I think this villain worked, overall, because it was the right mix of "personally scary" (hitting ideas and feelings that meant a lot to the players) but "impersonally active" (not really being a "person" in the proper sense.) Further, I made sure to let the players know that they were taking a great risk: by facing the spirit in its own lair, they were risking their protections against it failing, and if they got absorbed into the Song, that would have been...very bad. The Battlemaster would have given it a brilliant sapient mind that would never break down (due to a magic item he carries), the Druid would have given it the power to make any person it infected able to shapeshift, and the Bard was the most dangerous risk of all, because his magic IS song--if he had been infected, the Song could learn how to modify itself, which would make it nearly unstoppable.
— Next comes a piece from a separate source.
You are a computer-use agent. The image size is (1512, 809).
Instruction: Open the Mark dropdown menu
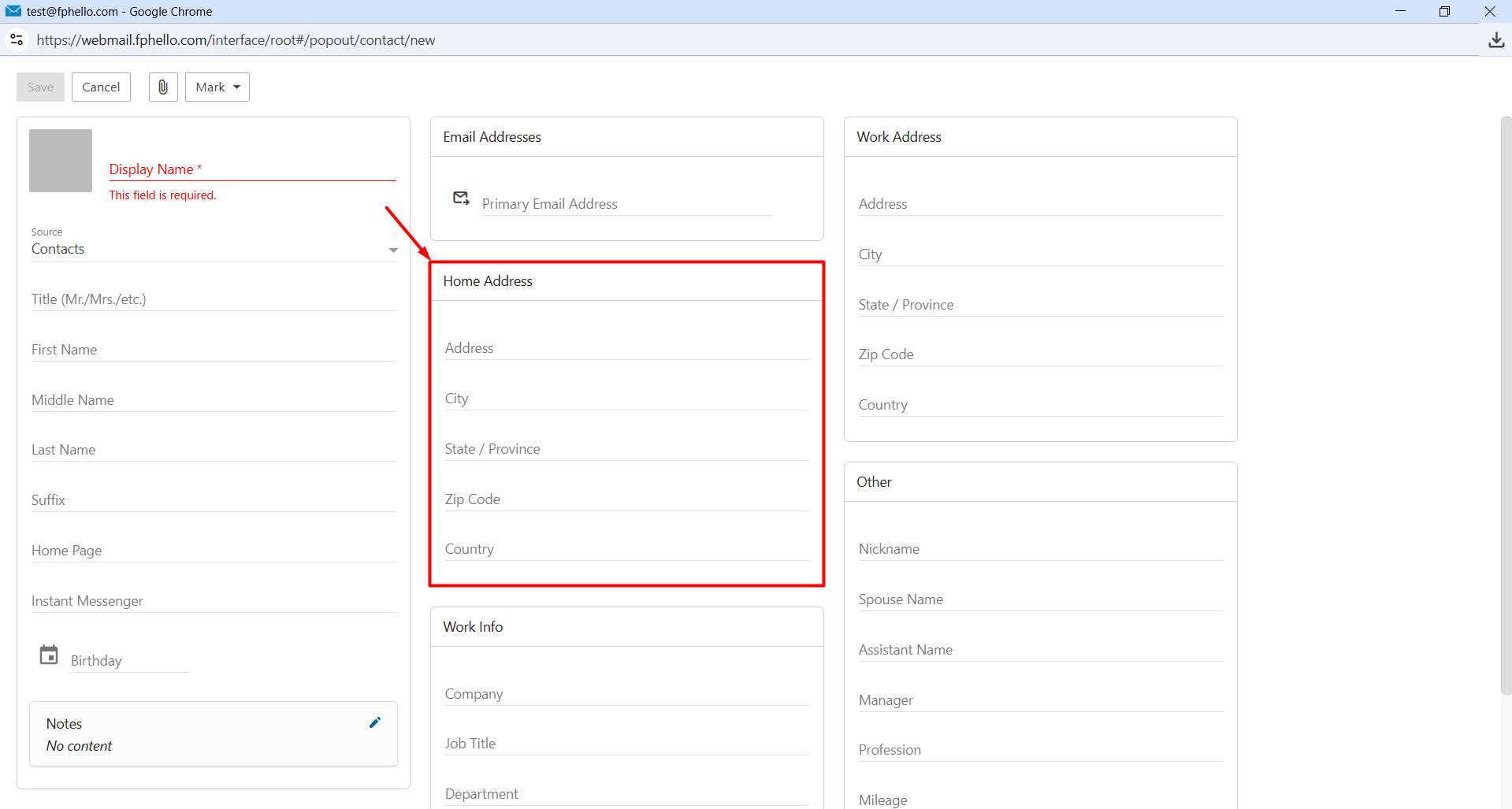[217, 87]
Thankfully, none of that happened and they actually kicked major butt, securing a full and unequivocal victory, though at some cost to the group. (Druid's player was going on hiatus anyway, so the timing was really good IRL, but it was definitely a somber moment so soon after a thrilling victory.)
 

The villains my players have hated the most have not been the major bad guys, obviously enough. They've been the little annoyances who have been not quite evil enough to kill but who the PCs have been forced to hang around with by circumstance. The narcissistic holovid star in my Star Wars game, who spoke with a very distinct and familiar Austrian accent. The spoiled arrogant nobleman in Savage Tide, who had a cringing hunchbacked Igor-like servant who would just casually drop allusions to how ridiculously mistreated he got.

They say absence makes the heart grow fonder. I guess the opposite is also true. Enforced extended proximity is a recipe for loathing.